- **About this exercise**
Print every record below exactly as written.

:: Data records

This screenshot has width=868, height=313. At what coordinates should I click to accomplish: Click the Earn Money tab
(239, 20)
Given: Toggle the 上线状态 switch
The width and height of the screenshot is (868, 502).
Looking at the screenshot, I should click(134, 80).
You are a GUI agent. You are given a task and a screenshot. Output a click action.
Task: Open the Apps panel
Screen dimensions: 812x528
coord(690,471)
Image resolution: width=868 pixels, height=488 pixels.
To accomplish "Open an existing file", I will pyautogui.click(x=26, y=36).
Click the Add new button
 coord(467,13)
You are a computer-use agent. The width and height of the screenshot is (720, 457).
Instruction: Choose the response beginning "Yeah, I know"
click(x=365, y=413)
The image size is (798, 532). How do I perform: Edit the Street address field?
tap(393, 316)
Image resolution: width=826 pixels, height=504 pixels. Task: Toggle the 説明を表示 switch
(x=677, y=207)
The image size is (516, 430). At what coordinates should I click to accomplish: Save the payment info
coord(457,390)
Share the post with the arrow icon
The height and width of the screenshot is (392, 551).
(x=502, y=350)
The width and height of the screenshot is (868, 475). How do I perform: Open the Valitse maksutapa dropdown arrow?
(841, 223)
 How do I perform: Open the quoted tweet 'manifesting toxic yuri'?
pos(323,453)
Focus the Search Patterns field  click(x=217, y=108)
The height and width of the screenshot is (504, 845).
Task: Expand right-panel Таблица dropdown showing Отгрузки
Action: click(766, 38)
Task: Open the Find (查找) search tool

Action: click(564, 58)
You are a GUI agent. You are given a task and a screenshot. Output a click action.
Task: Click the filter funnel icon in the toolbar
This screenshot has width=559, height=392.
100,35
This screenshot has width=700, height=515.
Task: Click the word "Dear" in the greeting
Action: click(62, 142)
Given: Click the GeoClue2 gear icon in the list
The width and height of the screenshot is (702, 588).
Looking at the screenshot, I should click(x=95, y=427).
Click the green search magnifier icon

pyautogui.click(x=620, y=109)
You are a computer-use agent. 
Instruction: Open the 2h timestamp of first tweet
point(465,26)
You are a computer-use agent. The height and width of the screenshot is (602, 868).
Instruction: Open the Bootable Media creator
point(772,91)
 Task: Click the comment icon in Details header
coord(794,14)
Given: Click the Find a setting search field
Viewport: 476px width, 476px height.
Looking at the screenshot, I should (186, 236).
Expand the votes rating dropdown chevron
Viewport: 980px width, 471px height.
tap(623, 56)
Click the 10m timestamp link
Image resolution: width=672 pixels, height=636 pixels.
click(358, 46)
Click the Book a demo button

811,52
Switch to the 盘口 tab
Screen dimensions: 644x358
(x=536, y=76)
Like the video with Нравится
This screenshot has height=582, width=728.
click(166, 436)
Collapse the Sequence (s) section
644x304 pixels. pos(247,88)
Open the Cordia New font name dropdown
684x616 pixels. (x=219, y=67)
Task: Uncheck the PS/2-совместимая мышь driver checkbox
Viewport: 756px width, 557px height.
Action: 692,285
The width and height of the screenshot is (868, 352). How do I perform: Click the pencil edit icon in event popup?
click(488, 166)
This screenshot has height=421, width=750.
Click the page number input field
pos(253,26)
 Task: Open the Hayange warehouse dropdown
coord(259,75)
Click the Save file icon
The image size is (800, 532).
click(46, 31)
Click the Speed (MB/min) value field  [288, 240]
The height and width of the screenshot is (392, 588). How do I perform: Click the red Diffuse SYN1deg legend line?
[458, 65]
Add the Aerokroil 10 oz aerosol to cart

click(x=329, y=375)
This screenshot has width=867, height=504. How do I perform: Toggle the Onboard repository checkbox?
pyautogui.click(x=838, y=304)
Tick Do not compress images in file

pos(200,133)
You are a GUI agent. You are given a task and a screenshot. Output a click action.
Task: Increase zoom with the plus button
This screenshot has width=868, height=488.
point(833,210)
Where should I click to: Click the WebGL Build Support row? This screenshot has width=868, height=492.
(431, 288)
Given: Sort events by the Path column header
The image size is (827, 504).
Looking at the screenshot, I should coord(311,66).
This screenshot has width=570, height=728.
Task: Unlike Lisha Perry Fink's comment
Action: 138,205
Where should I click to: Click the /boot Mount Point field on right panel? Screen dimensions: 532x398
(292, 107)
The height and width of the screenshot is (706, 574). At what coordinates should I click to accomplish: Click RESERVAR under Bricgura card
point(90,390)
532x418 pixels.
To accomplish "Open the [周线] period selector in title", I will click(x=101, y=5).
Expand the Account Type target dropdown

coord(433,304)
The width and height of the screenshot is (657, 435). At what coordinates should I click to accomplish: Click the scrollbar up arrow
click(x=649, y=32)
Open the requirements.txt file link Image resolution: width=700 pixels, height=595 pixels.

::::

- **Your solution**
This screenshot has width=868, height=313. At what coordinates should I click to accomplish: Click the Earn Money tab
(239, 20)
Given: Toggle the 上线状态 switch
The width and height of the screenshot is (868, 502).
Looking at the screenshot, I should click(134, 80).
You are a GUI agent. You are given a task and a screenshot. Output a click action.
Task: Open the Apps panel
Screen dimensions: 812x528
coord(690,471)
Image resolution: width=868 pixels, height=488 pixels.
To accomplish "Open an existing file", I will pyautogui.click(x=26, y=36).
Click the Add new button
 coord(467,13)
You are a computer-use agent. The width and height of the screenshot is (720, 457).
Instruction: Choose the response beginning "Yeah, I know"
click(x=365, y=413)
The image size is (798, 532). How do I perform: Edit the Street address field?
tap(393, 316)
Image resolution: width=826 pixels, height=504 pixels. Task: Toggle the 説明を表示 switch
(x=677, y=207)
The image size is (516, 430). At what coordinates should I click to accomplish: Save the payment info
coord(457,390)
Share the post with the arrow icon
The height and width of the screenshot is (392, 551).
(x=502, y=350)
The width and height of the screenshot is (868, 475). How do I perform: Open the Valitse maksutapa dropdown arrow?
(841, 223)
 How do I perform: Open the quoted tweet 'manifesting toxic yuri'?
pos(323,453)
Focus the Search Patterns field  click(x=217, y=108)
The height and width of the screenshot is (504, 845).
Task: Expand right-panel Таблица dropdown showing Отгрузки
Action: click(766, 38)
Task: Open the Find (查找) search tool

Action: click(564, 58)
You are a GUI agent. You are given a task and a screenshot. Output a click action.
Task: Click the filter funnel icon in the toolbar
This screenshot has width=559, height=392.
100,35
This screenshot has width=700, height=515.
Task: Click the word "Dear" in the greeting
Action: click(62, 142)
Given: Click the GeoClue2 gear icon in the list
The width and height of the screenshot is (702, 588).
Looking at the screenshot, I should click(x=95, y=427).
Click the green search magnifier icon

pyautogui.click(x=620, y=109)
You are a computer-use agent. 
Instruction: Open the 2h timestamp of first tweet
point(465,26)
You are a computer-use agent. The height and width of the screenshot is (602, 868).
Instruction: Open the Bootable Media creator
point(772,91)
 Task: Click the comment icon in Details header
coord(794,14)
Given: Click the Find a setting search field
Viewport: 476px width, 476px height.
Looking at the screenshot, I should (186, 236).
Expand the votes rating dropdown chevron
Viewport: 980px width, 471px height.
tap(623, 56)
Click the 10m timestamp link
Image resolution: width=672 pixels, height=636 pixels.
click(358, 46)
Click the Book a demo button

811,52
Switch to the 盘口 tab
Screen dimensions: 644x358
(x=536, y=76)
Like the video with Нравится
This screenshot has height=582, width=728.
click(166, 436)
Collapse the Sequence (s) section
644x304 pixels. pos(247,88)
Open the Cordia New font name dropdown
684x616 pixels. (x=219, y=67)
Task: Uncheck the PS/2-совместимая мышь driver checkbox
Viewport: 756px width, 557px height.
Action: 692,285
The width and height of the screenshot is (868, 352). How do I perform: Click the pencil edit icon in event popup?
click(488, 166)
This screenshot has height=421, width=750.
Click the page number input field
pos(253,26)
 Task: Open the Hayange warehouse dropdown
coord(259,75)
Click the Save file icon
The image size is (800, 532).
click(46, 31)
Click the Speed (MB/min) value field  [288, 240]
The height and width of the screenshot is (392, 588). How do I perform: Click the red Diffuse SYN1deg legend line?
[458, 65]
Add the Aerokroil 10 oz aerosol to cart

click(x=329, y=375)
This screenshot has width=867, height=504. How do I perform: Toggle the Onboard repository checkbox?
pyautogui.click(x=838, y=304)
Tick Do not compress images in file

pos(200,133)
You are a GUI agent. You are given a task and a screenshot. Output a click action.
Task: Increase zoom with the plus button
This screenshot has width=868, height=488.
point(833,210)
Where should I click to: Click the WebGL Build Support row? This screenshot has width=868, height=492.
(431, 288)
Given: Sort events by the Path column header
The image size is (827, 504).
Looking at the screenshot, I should coord(311,66).
This screenshot has width=570, height=728.
Task: Unlike Lisha Perry Fink's comment
Action: 138,205
Where should I click to: Click the /boot Mount Point field on right panel? Screen dimensions: 532x398
(292, 107)
The height and width of the screenshot is (706, 574). At what coordinates should I click to accomplish: Click RESERVAR under Bricgura card
point(90,390)
532x418 pixels.
To accomplish "Open the [周线] period selector in title", I will click(x=101, y=5).
Expand the Account Type target dropdown

coord(433,304)
The width and height of the screenshot is (657, 435). At what coordinates should I click to accomplish: Click the scrollbar up arrow
click(x=649, y=32)
Open the requirements.txt file link Image resolution: width=700 pixels, height=595 pixels.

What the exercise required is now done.